Material shown:

******************************

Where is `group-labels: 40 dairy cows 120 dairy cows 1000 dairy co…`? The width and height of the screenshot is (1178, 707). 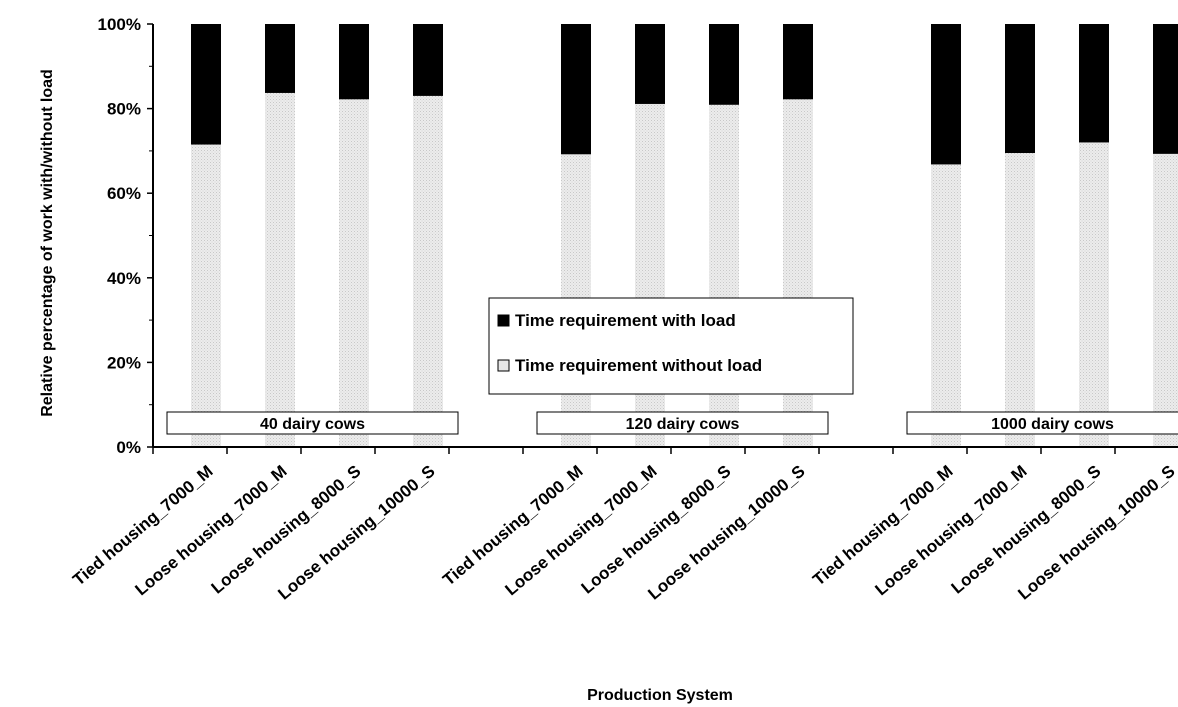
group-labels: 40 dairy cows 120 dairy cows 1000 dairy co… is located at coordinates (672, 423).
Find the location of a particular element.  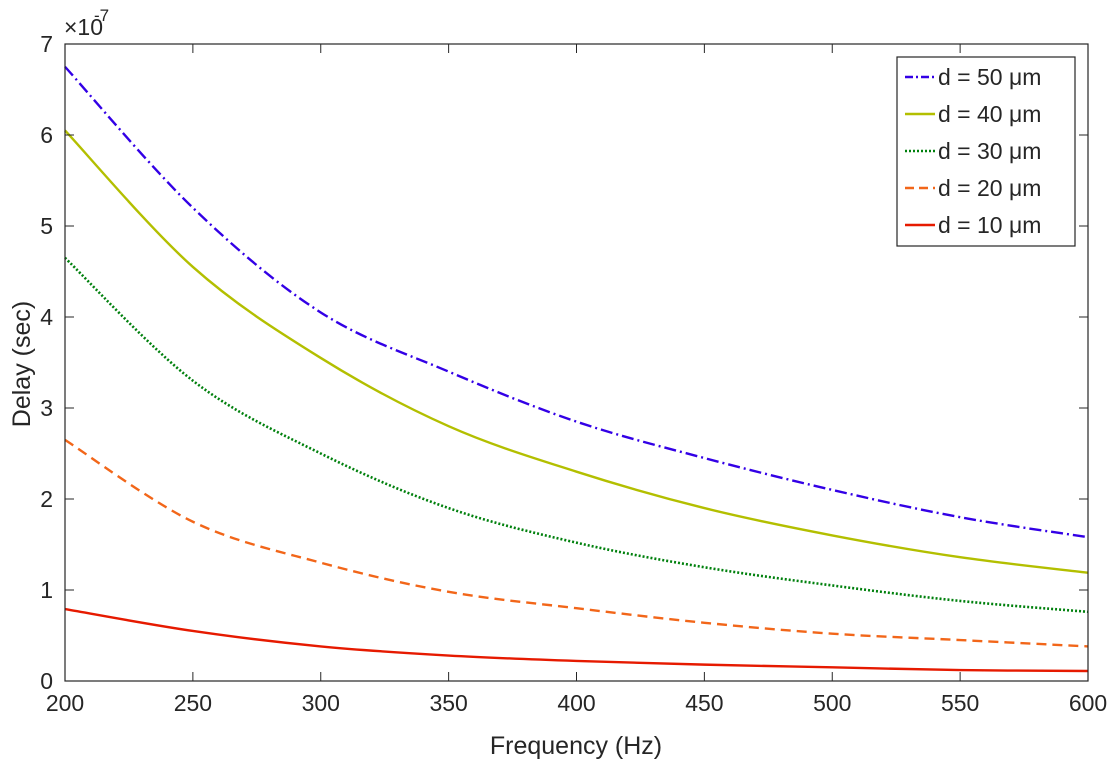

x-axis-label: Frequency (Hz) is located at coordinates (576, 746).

******************************

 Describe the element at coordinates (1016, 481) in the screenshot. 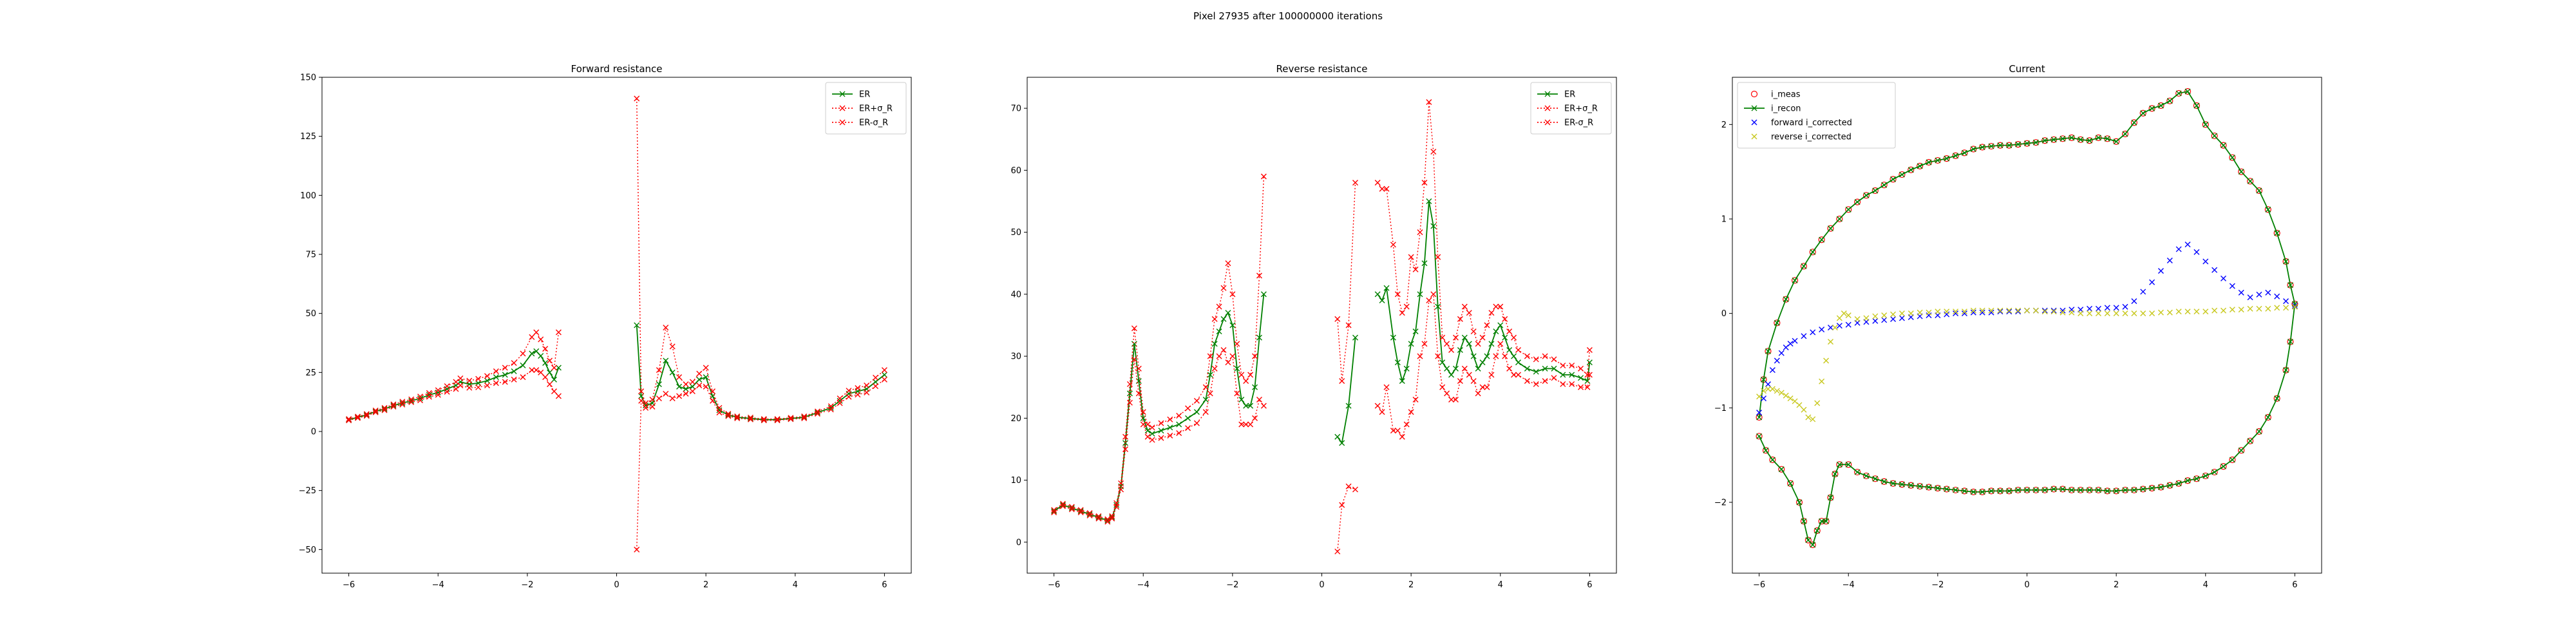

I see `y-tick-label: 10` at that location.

******************************

Task description:
Copy the data verbatim from the line containing "is (1178, 707)." through the line containing "x-axis-label: Frequency (Hz)", including both of those lines, and leave out the pictures.

Your solution:
Where is `group-labels: 40 dairy cows 120 dairy cows 1000 dairy co…`? The width and height of the screenshot is (1178, 707). 
group-labels: 40 dairy cows 120 dairy cows 1000 dairy co… is located at coordinates (672, 423).
Find the location of a particular element.  

x-axis-label: Frequency (Hz) is located at coordinates (576, 746).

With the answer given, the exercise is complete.